Teaching Yourself Economics in 90 Minutes
The reason much of the information is contradictory is because there is bias in the world view of the writers. Richard Maybury identifies 5 different paradigms: Keynesian, Marxist, fascist (corporatist), monetarist, and Austrian. My bias is that the Austrian view is most accurate. The Austrian view has a theory of business cycles and has correctly forecast past downturns and today’s mess. Do your own self study based on how much of your own time you want to invest.
90 minutes or less
The comic book version takes about an hour:
http://www.takelifeback.com/hegawid/
even if you don’t want to bother reading it, someone else (a non-native English speaker) will read it to you
http://www.lewrockwell.com/blog/lewrw/archives/026397.html
There are some longer text primers like this one by Gary North
http://www.lewrockwell.com/north/mom2.html
6 hours or less
If you have more time, the best beginning economics book I’ve ever read is “Economics in One Lesson” by Henry Hazlitt.
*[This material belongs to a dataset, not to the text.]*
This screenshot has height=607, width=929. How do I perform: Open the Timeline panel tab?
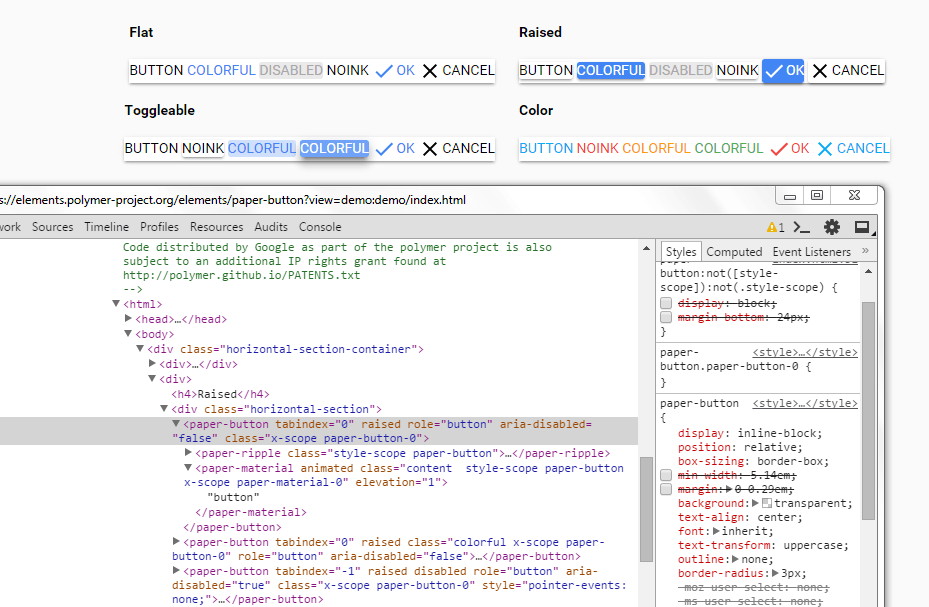(x=106, y=227)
That’ll take you a few hours, depending on how fast a reader you are.
A good book by rep that I haven’t read is “Whatever happened to Penny Candy” by Richard Maybury
If you want to read the books that predicted the current crisis, there’s Crash Proof by Peter Schiff (very accurate) or Financial Reckoning Day by Bill Bonner and Addison Wiggin (less accurate, but gets the gist).
If you want to read an analysis after the fact, there’s “Meltdown” by Thomas Woods. I haven’t read this book, but it has strong reviews and Woods writes very clearly.
More than 6 hours to invest
If you want to get into scholarly work, then the Austrian theory was developed by Ludwig Von Mises and furthered by Murray Rothbard. Their books are at the site
www.mises.org
In the end, you can invest months studying. But for the quick down and dirty – which will put you ahead of most journalists (stenographers for government mouthpieces) who write for the Times or Newsweek -- the comic will put you ahead of 95% of everyone else.